start Working data
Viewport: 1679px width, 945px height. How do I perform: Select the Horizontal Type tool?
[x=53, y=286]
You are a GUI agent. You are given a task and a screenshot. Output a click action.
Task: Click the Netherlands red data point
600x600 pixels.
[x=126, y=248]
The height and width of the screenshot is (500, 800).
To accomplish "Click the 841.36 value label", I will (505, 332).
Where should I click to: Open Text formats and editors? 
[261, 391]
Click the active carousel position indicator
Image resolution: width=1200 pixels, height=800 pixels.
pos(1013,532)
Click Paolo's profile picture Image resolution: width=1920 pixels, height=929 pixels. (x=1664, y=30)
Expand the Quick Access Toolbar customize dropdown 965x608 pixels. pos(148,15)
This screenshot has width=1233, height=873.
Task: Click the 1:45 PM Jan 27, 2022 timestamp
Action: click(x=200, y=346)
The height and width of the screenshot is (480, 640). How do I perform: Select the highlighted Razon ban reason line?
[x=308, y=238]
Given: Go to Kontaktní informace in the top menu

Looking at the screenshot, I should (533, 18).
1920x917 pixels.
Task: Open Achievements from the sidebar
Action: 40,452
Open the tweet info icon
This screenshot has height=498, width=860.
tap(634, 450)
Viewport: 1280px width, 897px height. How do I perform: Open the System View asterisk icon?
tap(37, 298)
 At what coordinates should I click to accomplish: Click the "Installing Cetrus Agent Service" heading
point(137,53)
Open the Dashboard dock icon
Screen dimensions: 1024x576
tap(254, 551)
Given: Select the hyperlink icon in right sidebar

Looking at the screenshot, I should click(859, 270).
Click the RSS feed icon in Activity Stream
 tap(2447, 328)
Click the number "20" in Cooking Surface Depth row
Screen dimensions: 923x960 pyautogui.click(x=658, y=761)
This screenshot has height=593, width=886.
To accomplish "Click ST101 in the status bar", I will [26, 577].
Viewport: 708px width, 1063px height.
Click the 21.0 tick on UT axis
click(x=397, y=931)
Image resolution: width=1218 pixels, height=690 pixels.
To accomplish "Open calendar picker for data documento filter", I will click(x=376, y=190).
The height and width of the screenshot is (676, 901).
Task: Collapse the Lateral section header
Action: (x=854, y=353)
end Working data
_What the exercise asks_
Make a Markdown table of everything from the line containing "This screenshot has height=593, width=886." down to the end of the data, skipping blank lines. Use two columns: Row, numbering the lines in order, and Data line, holding each line.

_Exercise response_
| Row | Data line |
|---|---|
| 1 | This screenshot has height=593, width=886. |
| 2 | To accomplish "Click ST101 in the status bar", I will [26, 577]. |
| 3 | Viewport: 708px width, 1063px height. |
| 4 | Click the 21.0 tick on UT axis |
| 5 | click(x=397, y=931) |
| 6 | Image resolution: width=1218 pixels, height=690 pixels. |
| 7 | To accomplish "Open calendar picker for data documento filter", I will click(x=376, y=190). |
| 8 | The height and width of the screenshot is (676, 901). |
| 9 | Task: Collapse the Lateral section header |
| 10 | Action: (x=854, y=353) |